PROBLEM DETAILS – Check every line of the data for the word "agent", and copy those that have it.

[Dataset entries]

------------

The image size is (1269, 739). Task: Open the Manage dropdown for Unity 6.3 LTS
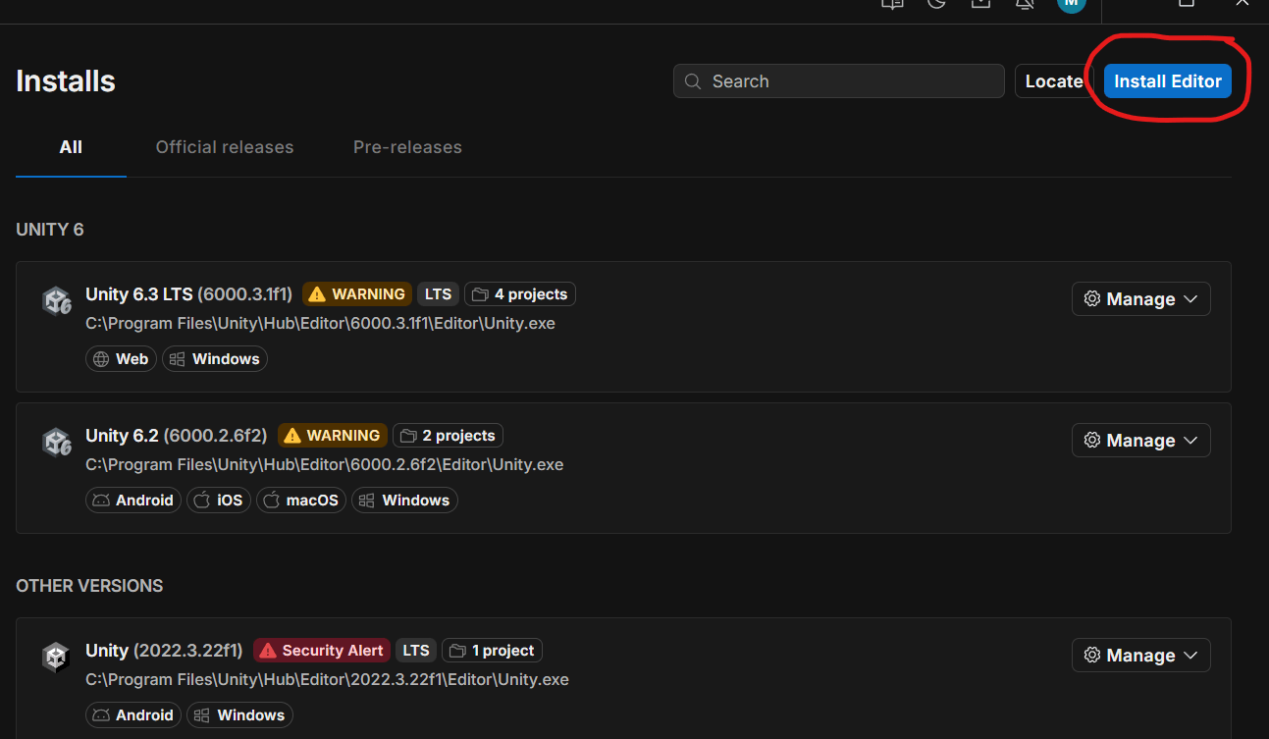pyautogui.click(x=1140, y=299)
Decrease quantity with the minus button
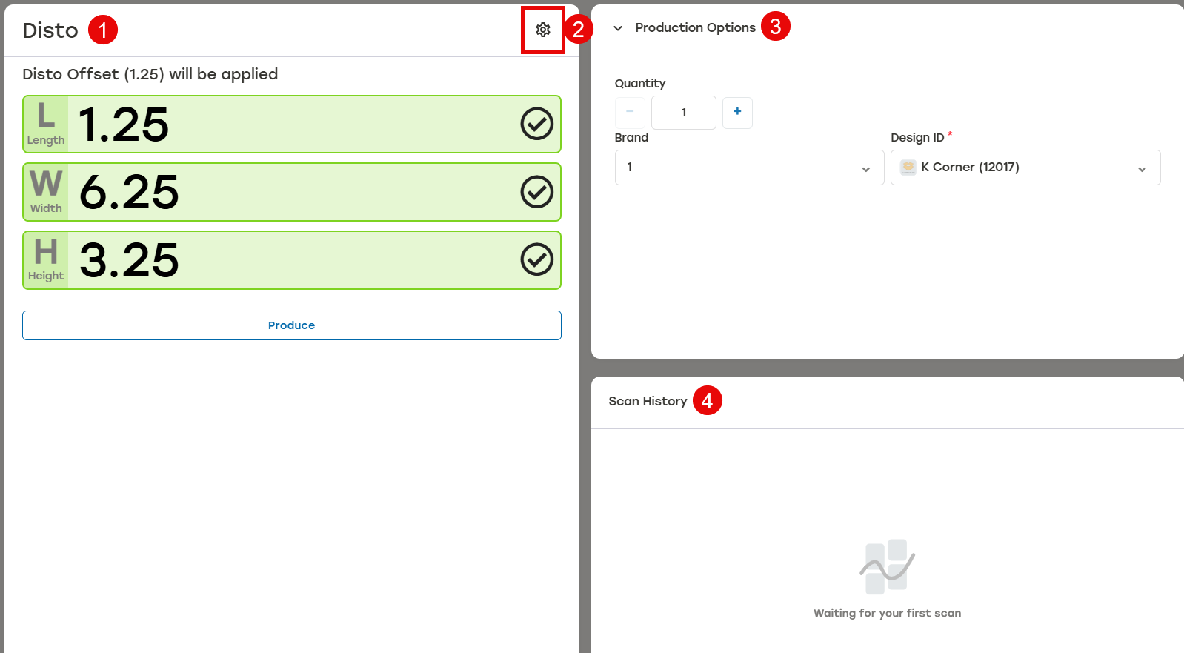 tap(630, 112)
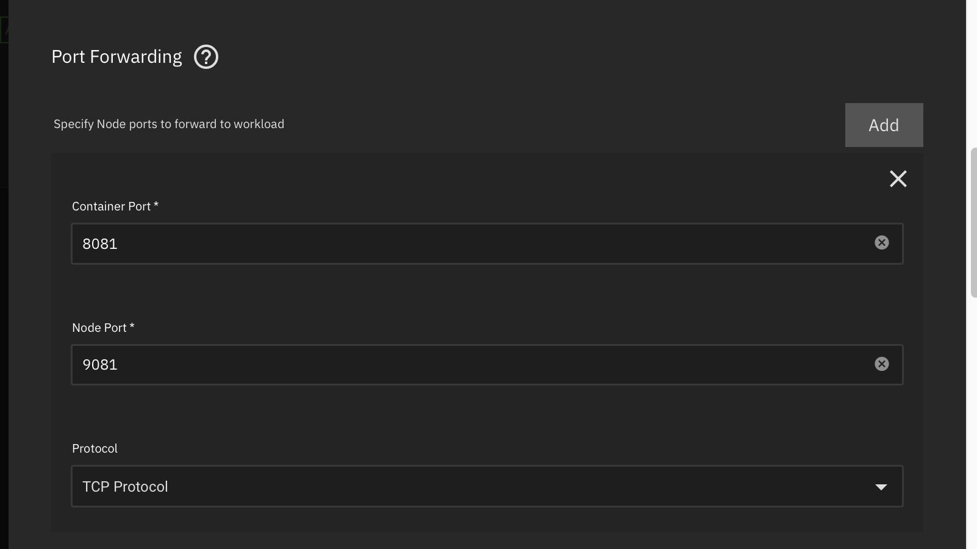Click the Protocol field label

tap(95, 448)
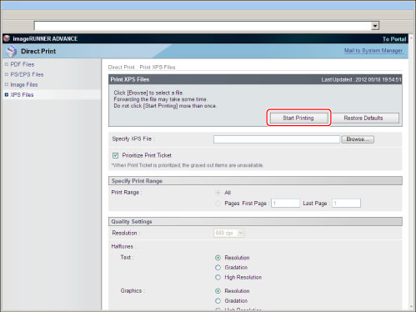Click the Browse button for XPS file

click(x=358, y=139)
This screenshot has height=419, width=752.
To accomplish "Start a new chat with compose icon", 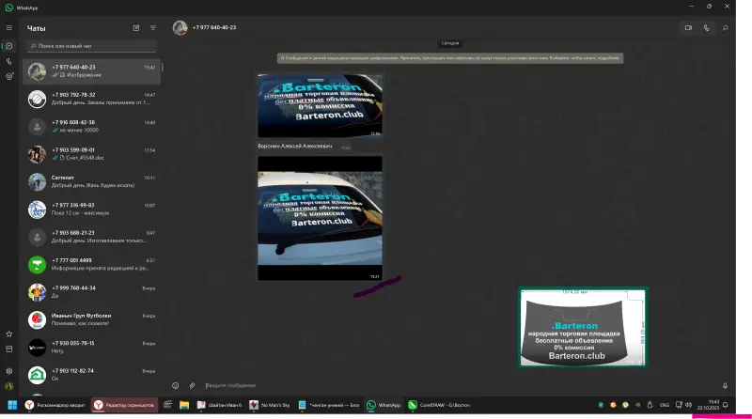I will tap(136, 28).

------------

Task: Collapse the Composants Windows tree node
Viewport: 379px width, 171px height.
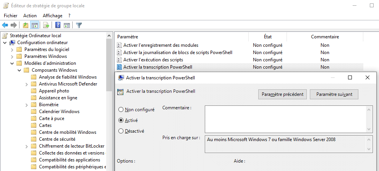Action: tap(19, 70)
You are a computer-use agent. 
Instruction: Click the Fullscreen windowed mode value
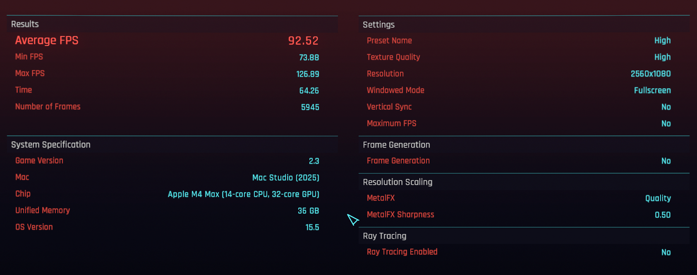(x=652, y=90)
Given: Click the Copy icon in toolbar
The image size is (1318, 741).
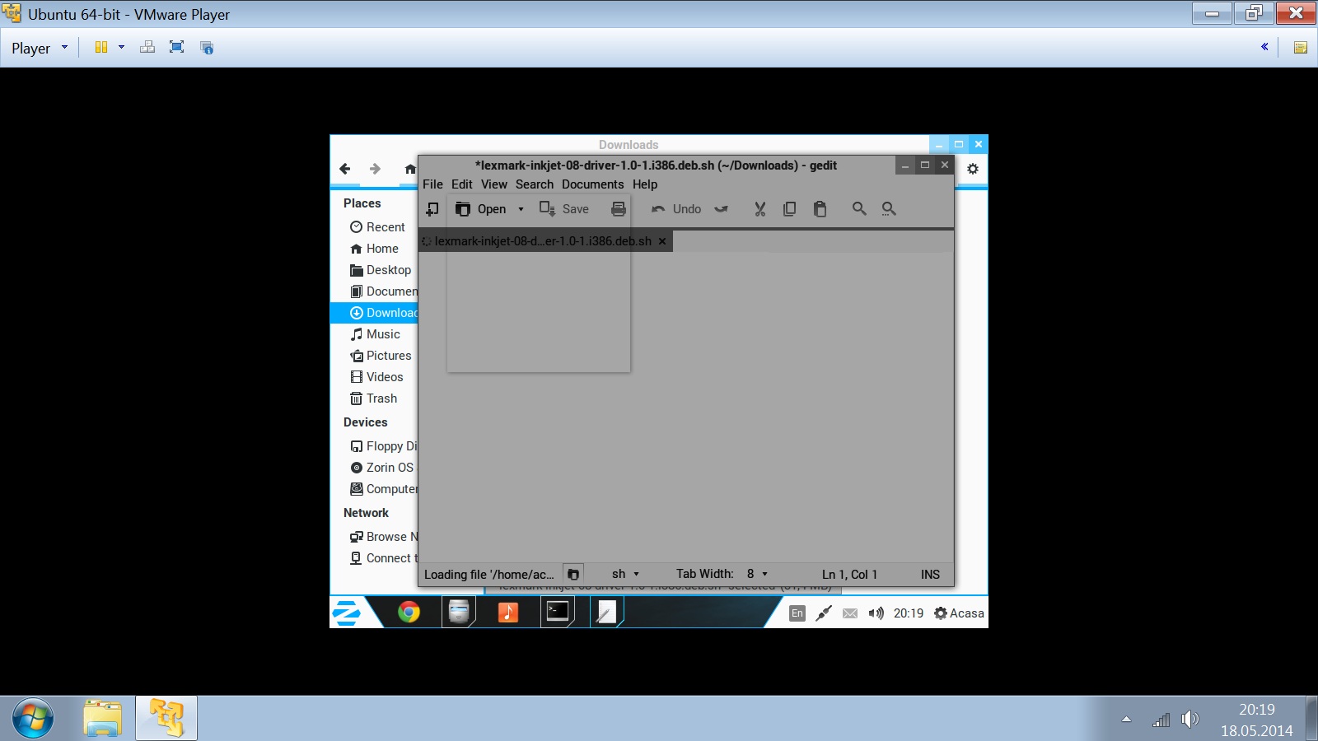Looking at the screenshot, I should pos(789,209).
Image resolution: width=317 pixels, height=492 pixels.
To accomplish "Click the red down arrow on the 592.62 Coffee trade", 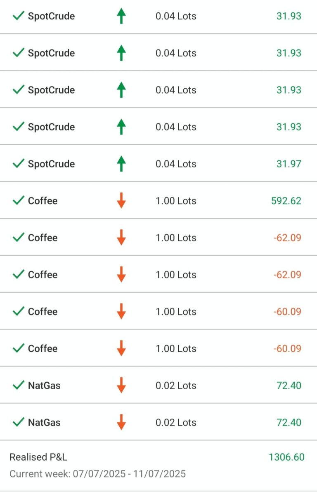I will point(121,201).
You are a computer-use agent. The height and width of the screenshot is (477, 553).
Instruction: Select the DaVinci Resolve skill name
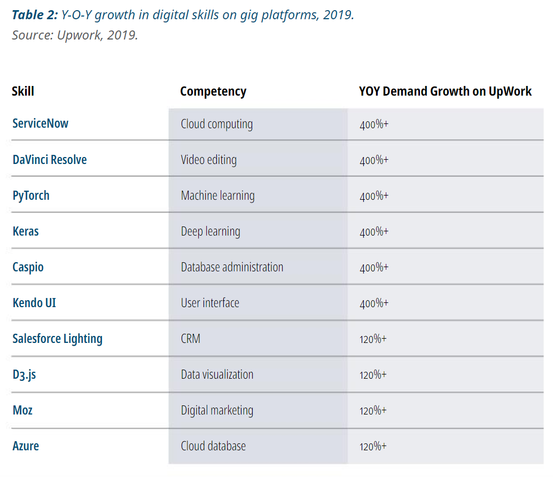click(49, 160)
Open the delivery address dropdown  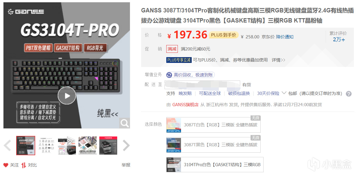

------------

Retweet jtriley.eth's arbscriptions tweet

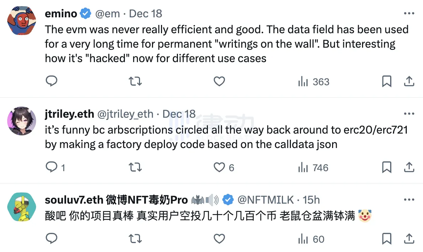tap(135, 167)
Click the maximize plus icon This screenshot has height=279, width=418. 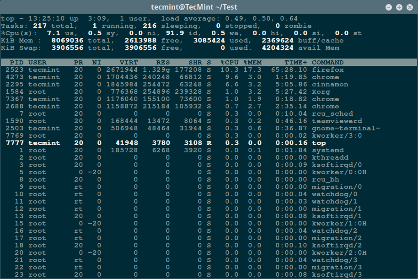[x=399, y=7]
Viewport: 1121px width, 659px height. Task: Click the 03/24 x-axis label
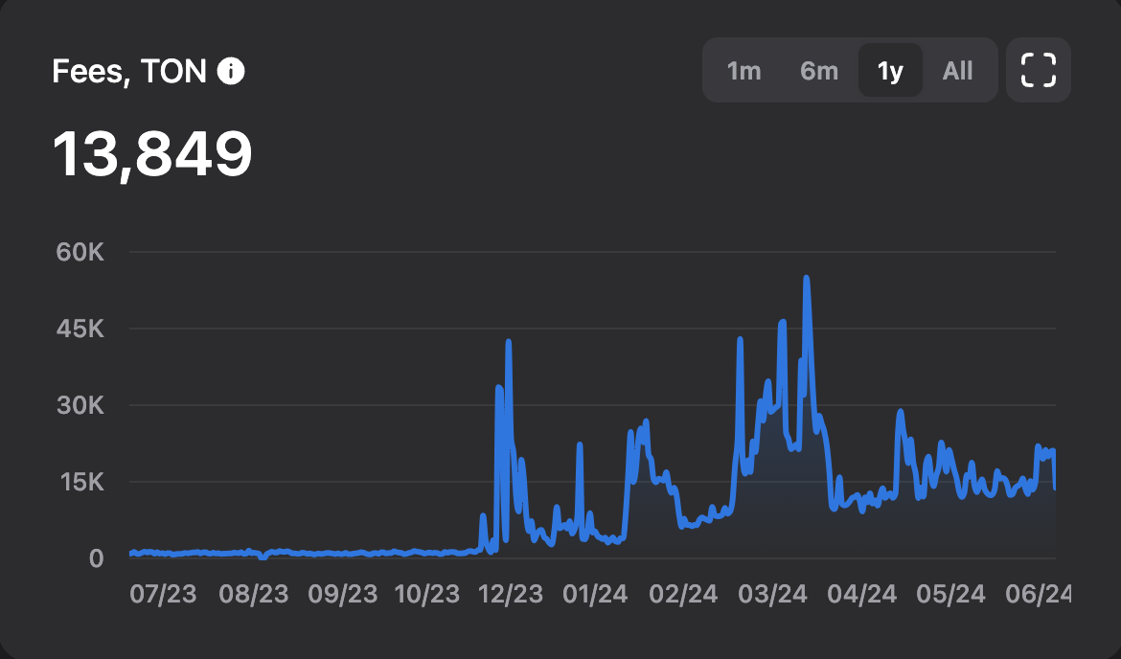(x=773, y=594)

------------

SOLUTION TO THIS TASK –
You are a computer-use agent. 
You are a computer-use agent. The height and width of the screenshot is (477, 553).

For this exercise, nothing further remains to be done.